After a stream of publications on the impact of cold conditions on health, we publish new work from the London School of Hygiene using a time series approach that demonstrates the impact of hot temperatures on death in London (above 19°C), apparently with no lag period; and another British paper, this time from Bristol, confirms other findings that excess winter mortality was not associated with area deprivation or rurality.
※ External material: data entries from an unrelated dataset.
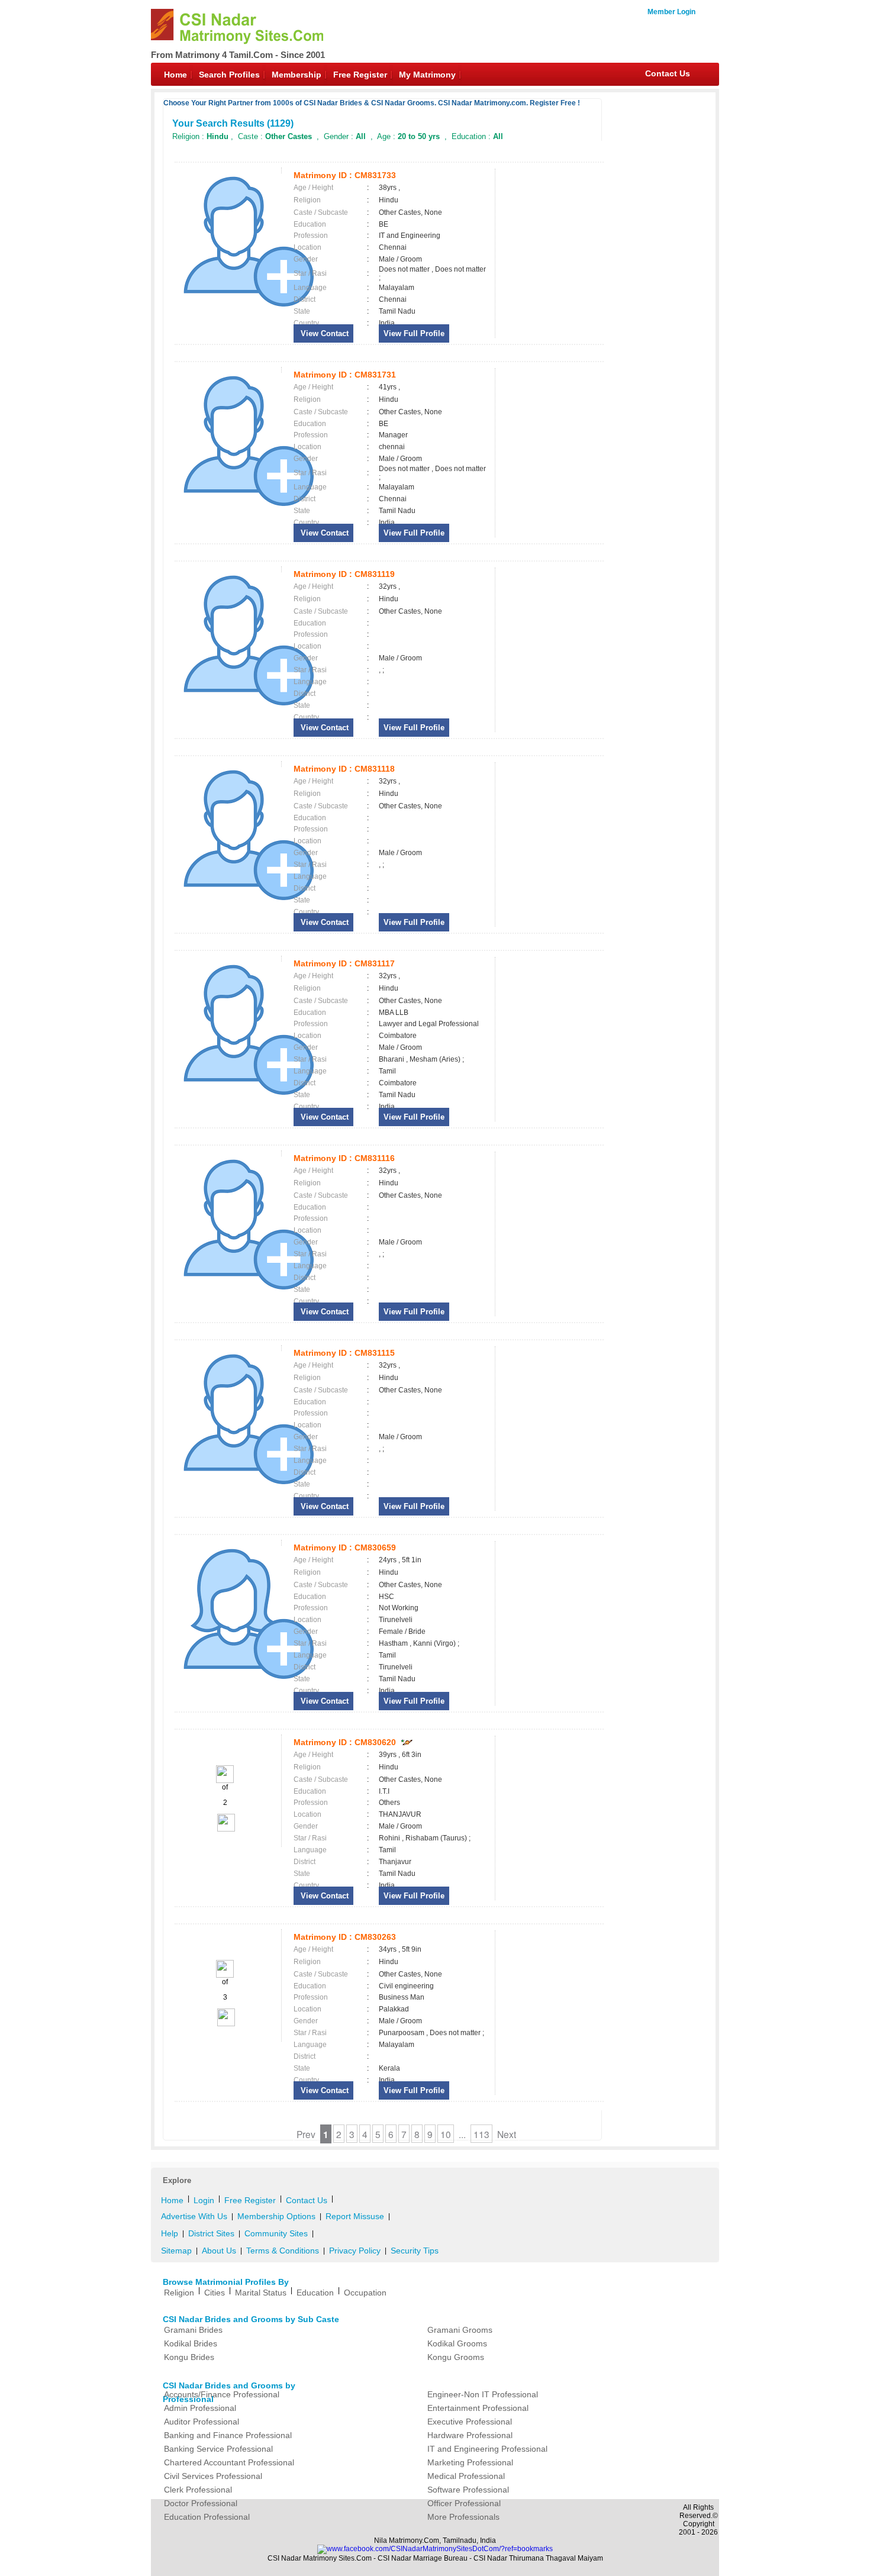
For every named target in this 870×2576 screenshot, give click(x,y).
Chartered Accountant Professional (229, 2462)
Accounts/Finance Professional (221, 2394)
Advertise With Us (194, 2216)
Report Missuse (355, 2216)
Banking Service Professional (218, 2449)
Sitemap (176, 2250)
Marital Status (260, 2292)
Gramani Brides (193, 2330)
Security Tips (415, 2250)
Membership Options (276, 2216)
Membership (296, 74)
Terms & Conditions (282, 2250)
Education (315, 2292)
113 (481, 2133)
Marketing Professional (470, 2462)
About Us (219, 2250)
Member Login (671, 12)
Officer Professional (464, 2503)
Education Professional (207, 2517)
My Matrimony (427, 74)
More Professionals (463, 2517)
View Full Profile (414, 333)
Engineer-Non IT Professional (482, 2394)
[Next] (225, 1829)
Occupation (365, 2292)
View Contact (323, 333)
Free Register (360, 74)
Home (175, 74)
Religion (179, 2292)
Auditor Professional (201, 2421)
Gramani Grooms (459, 2330)
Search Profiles (229, 74)
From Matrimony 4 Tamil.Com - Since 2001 (238, 55)
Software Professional (468, 2489)
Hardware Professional (470, 2435)
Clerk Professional (198, 2489)
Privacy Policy (355, 2250)
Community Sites (276, 2233)
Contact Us (667, 73)
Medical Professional (466, 2476)
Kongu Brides (189, 2357)
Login (204, 2200)
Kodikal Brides (190, 2343)
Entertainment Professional (478, 2408)
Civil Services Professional (213, 2476)
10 (445, 2133)
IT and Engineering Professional (487, 2449)
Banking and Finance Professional (228, 2435)
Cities (214, 2292)
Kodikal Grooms (457, 2343)
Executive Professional (469, 2421)
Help (169, 2233)
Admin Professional (200, 2408)
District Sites (211, 2233)
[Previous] (225, 1781)
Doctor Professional (200, 2503)
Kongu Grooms (455, 2357)
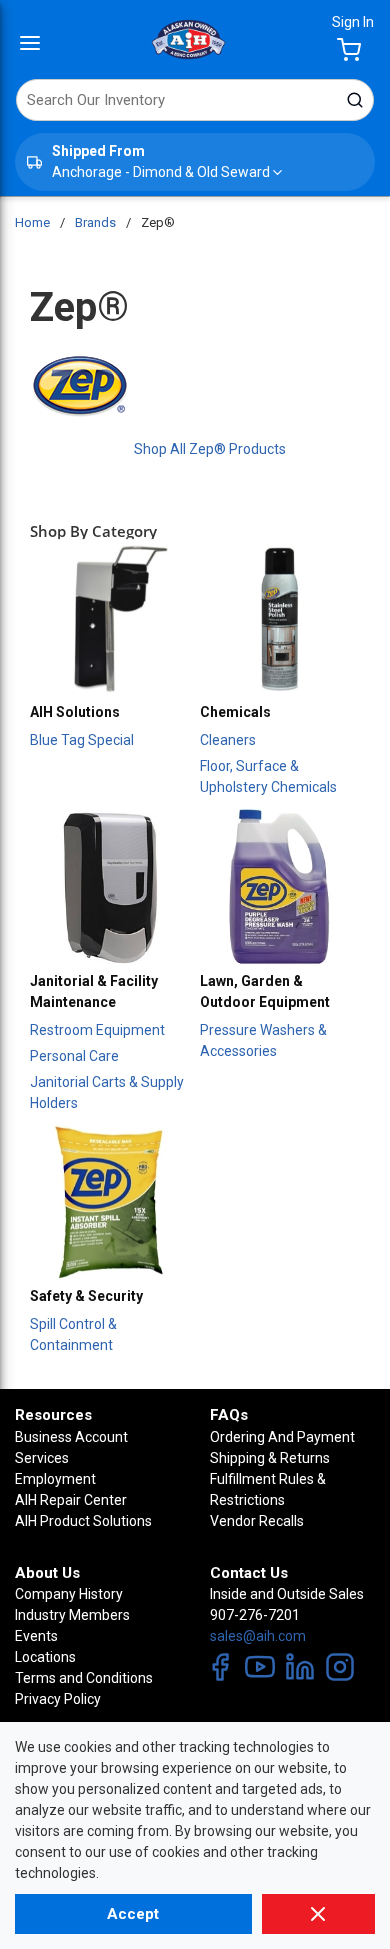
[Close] (318, 1914)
An editorial republished from Archives of Disease in Childhood reminds us of the complexity of social influences on birth weight, and underlines the policy message that change is necessary on a broad front over a protracted period to do something about this important determinant of social inequalities in health—smoking cessation and stress reduction may have some effect in the short-term, but they are scratching the surface of what is really needed.
See page 326
In a full issue, we also carry a report from Norway on trends in health inequalities by educational level, from the Framingham Nutrition Studies on the internal validity of dietary pattern analysis, on the relation between maternal work, ambulatory blood pressure, and hypertension in pregnancy (there is one), and the fascinating finding from Spain that British drivers seem to be more at risk of being involved in road traffic accidents than the Spanish in Spain (who presumably are accustomed to local norms of driving).
Our correspondence column carries an interesting discussion about decreasing AIDS mortality rates from two groups of researchers in this field.
See page 399
On a final note, the editors are disappointed so far at the request to authors to identify policy implications of research findings. Please try harder!